Aroona Chetty, the director of the Phoenix Child Welfare, said the findings were not surprising, adding that it was disappointing so many people felt this way.

She said it was imperative that the perception was changed and for this to happen, men and women had to be educated and empowered.

“It is terrible that in the new age, with the new constitution and the amount of information readily available, people were still thinking this way.”

Chetty found that it was usually the older people, who were brought up with the mindset that men were superior to women.

“In the Indian community, for instance, many women are taught to respect men no matter the situation. This mindset is gradually changing with the younger generation, who are independent thinkers.”

From her work in the field, Chetty said some women believed that if a man loved them, he was allowed to abuse them.

“And this outlook shockingly starts when the children are in school. Girls allow boys to lay their hands on them, and it spills over into their adult lives.”

The abuse, added Chetty, also stemmed from children watching their mothers being abused and they found it to be acceptable behaviour.

“She must also stop believing what her partner tells her, that she is not good enough and that no one else would want her. Never justify the behaviour, stop accepting the abuse. It is not okay. You are not alone. We are here to help you.”

Cookie Edwards, the director of the KZN Network on Violence Against Women, said: “The role of a man in a family needs to be re-visited. If a man is not working and the woman is bringing in the money, how can he be considered the head of the home? Sadly, this is learnt behaviour from older generations. What was sanctioned then, is no more.”

She said some women viewed abuse as a sign of love.

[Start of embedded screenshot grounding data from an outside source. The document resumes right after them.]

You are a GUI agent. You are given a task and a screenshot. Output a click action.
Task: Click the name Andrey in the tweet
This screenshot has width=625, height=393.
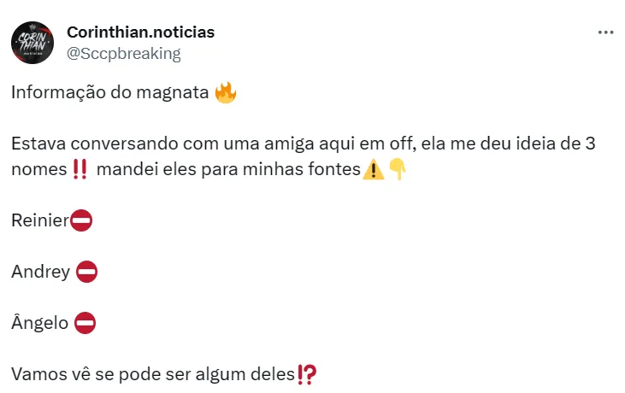tap(40, 272)
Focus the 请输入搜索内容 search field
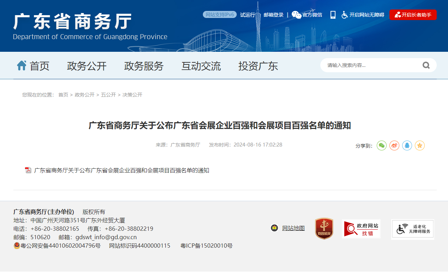This screenshot has height=279, width=448. [370, 65]
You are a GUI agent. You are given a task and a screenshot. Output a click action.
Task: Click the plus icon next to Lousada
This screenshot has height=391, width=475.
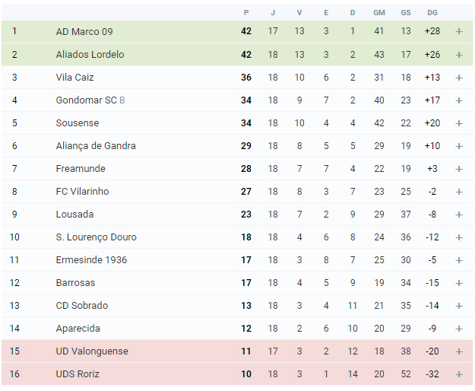(x=458, y=215)
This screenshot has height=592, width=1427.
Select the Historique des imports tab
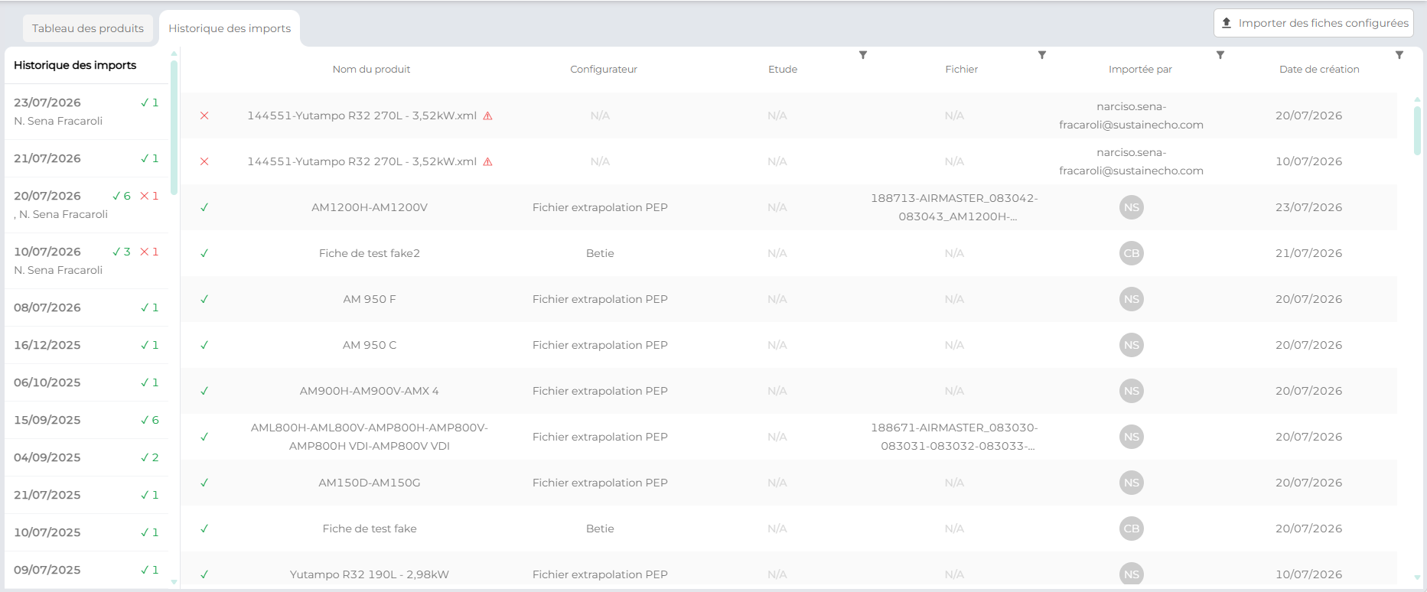tap(230, 29)
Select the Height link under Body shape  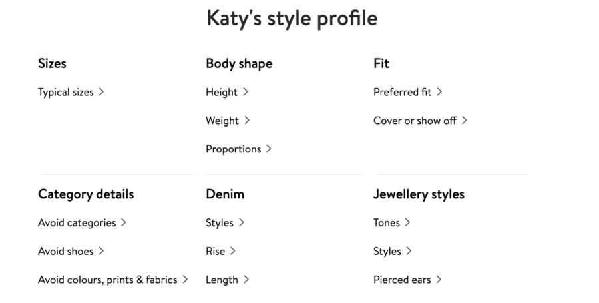click(222, 92)
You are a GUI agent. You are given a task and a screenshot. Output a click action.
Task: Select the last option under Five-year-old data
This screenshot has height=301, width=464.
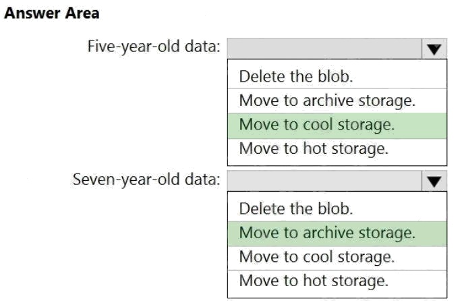pyautogui.click(x=314, y=149)
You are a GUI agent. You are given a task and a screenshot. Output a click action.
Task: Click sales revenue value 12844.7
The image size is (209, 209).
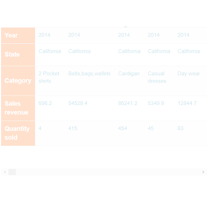[x=187, y=103]
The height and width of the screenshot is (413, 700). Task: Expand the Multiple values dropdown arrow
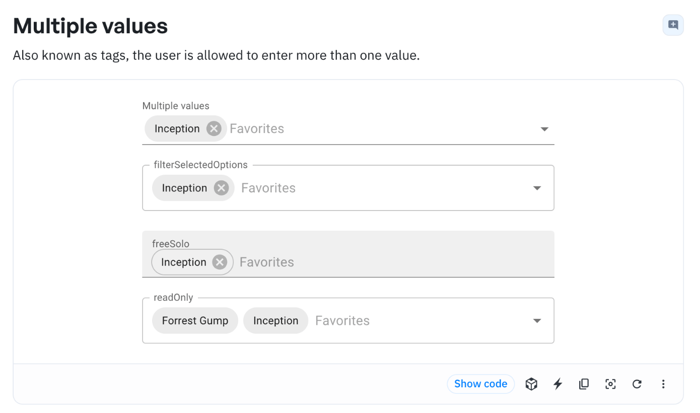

“But this myth needs to be flipped on its head. Respect must work both ways.”

Nirode Bramdaw, the director of the Aryan Benevolent Home in Chatsworth, added: “Abuse is a grave problem that is growing every day and is exacerbated by alcohol and drugs. The only way to alleviate this, is to constantly educate society around the inherent rights of women. That 10% of SA’s population, who see this as normal and acceptable behaviour, is worrying.”

He said many of the cases they dealt with involved women being embarrassed to speak out.

“I encourage women in these situations to be more vocal of their abusive circumstances.”

Shabnam Palesa Mohamed, a woman’s rights activist and attorney, believed the number of people who thought men had a right to assault their partners was higher.

“They just won’t admit to it. Of those who do admit to it, and see nothing wrong with violence, it’s a result of a patriarchal mindset that sees men as entitled and superior, making their partners inferior and property, so they can do whatever they want to.

“We must challenge this destructive behaviour. Women’s rights are human rights.”

Lubna Nadvi, from the Advice Desk for Abused Women, said in any context or culture, it was unacceptable for men to beat their partners.

“It is a reflection of ignorance and it is unfortunate.

“The human rights framework and the Constitution is clear on the rights of women.”

She said in order to change the mindsets of people, a civil approach and a formal intervention was paramount, and this needed to start with children.

“Children absorb information quickly and, therefore, a curriculum must be adopted to teach the correct and appropriate behaviour between males and females.

“For people who are older, we need constant public announcements and programmes, across all languages and cultures, to counter the message that violence is okay.”